The config.edn template workflow has always bothered me : newer settings introduced with a new logseq version can’t be seen in existing graphs as the config.edn can’t be updated automatically.

Currently the only way to ‘update’ a config.edn with new settings is by checking changelogs, then manually comparing with the current github source, or by creating a new empty graph to generate a new default config.edn, then compare/edit.

There should be a way to automatically get new available setting/config options after an update.

short-term / medium-term proposal :

Maybe there should be a separate config.edn and a config-user.edn similar to style.css vs custom.css ? or similar to how config files are set-up in sublimeText or VSCode (default settings, user settings, workspace settings) :

  • the default config.edn would contain all available options + comments and gets updated automatically, user is not supposed to edit it manually.
  • the config-user.edn would override contents of config.edn and contains specific user-settings that differ from the default of config.edn, journal queries, etc…

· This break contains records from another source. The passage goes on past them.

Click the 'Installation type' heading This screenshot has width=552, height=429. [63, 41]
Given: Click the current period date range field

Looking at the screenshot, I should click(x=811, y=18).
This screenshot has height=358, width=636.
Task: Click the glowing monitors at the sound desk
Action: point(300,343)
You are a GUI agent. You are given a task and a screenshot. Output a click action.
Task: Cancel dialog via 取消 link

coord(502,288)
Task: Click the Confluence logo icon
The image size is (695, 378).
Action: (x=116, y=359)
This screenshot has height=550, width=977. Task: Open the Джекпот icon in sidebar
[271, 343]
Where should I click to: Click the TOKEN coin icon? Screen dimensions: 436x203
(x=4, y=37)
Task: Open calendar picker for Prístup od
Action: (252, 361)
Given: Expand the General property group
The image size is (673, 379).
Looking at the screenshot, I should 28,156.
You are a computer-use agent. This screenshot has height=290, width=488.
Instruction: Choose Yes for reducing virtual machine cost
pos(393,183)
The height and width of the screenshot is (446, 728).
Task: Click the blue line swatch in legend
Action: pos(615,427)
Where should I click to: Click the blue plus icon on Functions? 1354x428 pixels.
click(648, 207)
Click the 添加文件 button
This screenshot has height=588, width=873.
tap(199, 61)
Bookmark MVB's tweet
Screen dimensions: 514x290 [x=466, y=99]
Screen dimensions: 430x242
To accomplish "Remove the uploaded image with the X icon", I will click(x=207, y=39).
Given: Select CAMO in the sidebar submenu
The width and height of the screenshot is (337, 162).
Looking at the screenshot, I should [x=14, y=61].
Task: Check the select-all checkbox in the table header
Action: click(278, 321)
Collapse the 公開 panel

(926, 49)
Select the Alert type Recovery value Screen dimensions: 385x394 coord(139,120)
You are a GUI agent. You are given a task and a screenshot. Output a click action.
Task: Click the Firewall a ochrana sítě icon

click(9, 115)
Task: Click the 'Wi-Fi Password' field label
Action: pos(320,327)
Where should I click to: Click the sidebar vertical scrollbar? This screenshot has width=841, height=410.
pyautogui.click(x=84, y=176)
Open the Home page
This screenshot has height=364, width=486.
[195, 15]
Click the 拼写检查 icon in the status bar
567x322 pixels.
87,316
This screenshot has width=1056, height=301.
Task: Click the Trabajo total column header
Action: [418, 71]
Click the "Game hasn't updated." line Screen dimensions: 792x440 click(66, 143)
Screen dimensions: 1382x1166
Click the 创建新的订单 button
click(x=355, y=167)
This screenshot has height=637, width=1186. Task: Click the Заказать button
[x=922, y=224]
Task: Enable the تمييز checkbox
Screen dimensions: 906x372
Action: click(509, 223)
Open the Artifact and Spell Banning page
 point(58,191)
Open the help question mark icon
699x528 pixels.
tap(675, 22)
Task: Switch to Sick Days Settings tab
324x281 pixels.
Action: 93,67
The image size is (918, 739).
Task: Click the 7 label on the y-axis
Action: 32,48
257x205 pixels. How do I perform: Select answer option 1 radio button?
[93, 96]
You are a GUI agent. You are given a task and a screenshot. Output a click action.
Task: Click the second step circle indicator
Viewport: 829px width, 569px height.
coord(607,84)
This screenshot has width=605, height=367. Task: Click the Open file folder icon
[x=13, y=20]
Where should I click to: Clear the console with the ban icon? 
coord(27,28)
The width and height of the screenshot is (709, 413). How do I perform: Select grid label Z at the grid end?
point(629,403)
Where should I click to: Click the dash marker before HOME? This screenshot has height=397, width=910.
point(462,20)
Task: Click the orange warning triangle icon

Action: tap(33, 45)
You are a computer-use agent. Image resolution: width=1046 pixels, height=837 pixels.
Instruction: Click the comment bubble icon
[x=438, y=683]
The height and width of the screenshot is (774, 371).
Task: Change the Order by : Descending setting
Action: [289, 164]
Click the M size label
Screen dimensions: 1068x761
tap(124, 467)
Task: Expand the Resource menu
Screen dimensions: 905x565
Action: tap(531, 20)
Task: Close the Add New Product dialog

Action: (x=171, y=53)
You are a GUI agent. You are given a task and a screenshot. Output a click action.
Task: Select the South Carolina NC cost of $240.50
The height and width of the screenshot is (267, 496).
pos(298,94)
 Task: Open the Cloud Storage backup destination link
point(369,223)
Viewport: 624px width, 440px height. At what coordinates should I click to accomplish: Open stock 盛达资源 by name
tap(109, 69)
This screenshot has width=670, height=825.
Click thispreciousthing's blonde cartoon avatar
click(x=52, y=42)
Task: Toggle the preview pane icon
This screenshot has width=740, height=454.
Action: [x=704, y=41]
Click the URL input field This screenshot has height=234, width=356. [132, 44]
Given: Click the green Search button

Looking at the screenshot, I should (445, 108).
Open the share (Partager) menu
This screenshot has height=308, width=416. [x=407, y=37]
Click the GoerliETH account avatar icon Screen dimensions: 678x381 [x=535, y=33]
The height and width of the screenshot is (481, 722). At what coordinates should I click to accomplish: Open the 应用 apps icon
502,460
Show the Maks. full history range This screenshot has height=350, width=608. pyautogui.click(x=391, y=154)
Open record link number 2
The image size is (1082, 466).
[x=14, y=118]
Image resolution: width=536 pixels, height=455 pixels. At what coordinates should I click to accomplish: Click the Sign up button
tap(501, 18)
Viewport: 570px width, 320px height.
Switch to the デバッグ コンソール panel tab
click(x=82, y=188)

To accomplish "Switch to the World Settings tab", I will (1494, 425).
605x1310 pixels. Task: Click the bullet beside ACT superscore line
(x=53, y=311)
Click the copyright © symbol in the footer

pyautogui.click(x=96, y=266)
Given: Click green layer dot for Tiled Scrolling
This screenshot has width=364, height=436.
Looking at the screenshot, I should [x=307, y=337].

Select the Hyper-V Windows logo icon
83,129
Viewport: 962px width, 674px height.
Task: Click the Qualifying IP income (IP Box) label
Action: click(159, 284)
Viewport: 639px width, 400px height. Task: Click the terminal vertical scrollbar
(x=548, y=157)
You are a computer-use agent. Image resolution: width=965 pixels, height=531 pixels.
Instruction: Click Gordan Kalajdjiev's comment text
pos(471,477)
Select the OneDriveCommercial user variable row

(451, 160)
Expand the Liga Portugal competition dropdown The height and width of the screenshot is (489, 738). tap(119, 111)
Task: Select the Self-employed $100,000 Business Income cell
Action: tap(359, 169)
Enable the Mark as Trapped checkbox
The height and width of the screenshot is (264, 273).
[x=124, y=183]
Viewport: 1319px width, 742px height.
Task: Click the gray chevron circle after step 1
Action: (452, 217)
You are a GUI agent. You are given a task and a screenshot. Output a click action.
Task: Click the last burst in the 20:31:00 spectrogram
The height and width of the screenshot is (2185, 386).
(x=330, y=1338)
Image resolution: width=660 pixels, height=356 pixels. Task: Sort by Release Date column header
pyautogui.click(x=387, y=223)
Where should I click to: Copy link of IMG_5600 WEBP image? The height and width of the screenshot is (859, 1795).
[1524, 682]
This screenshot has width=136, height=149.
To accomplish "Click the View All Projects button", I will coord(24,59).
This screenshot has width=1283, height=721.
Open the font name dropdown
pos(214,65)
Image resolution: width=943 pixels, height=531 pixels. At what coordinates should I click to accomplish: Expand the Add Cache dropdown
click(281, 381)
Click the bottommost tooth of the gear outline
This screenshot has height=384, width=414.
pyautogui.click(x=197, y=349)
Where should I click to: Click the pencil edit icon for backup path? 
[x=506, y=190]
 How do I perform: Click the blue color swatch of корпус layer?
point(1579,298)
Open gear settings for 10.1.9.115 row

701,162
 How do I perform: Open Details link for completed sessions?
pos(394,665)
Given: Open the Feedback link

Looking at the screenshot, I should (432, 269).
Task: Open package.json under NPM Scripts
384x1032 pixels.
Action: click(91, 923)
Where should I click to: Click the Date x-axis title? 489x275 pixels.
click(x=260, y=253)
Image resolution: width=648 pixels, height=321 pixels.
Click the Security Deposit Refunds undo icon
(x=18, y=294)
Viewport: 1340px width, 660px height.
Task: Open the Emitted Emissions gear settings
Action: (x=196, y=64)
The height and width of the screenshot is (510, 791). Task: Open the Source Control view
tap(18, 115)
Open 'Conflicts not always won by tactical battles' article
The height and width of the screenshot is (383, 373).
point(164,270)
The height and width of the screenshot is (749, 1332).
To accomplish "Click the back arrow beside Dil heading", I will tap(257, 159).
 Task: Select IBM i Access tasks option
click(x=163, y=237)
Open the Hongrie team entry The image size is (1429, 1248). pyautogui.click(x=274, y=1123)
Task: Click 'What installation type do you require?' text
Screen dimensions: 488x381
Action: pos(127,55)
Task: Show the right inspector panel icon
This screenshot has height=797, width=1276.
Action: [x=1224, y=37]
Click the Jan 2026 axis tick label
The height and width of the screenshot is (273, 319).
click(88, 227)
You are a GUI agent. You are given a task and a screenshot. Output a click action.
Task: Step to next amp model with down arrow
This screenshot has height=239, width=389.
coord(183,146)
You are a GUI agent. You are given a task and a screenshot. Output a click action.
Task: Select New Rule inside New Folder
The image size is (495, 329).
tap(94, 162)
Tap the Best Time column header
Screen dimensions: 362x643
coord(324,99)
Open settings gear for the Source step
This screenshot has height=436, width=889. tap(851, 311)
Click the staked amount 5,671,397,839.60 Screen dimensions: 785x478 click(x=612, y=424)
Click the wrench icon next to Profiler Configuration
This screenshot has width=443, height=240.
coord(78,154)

I realize this is only a short-term/medium-term solution that is not great in terms of user-friendliness/ux,

long term / ideal solution :

ideally a GUI should handle all options, with maybe an additional freeform textarea for advanced users who want to manually add specific flags/overrules (similar to a custom.css textarea in most website builders) .
Users should not have to edit config.edn at all, only add additional settings via the textarea.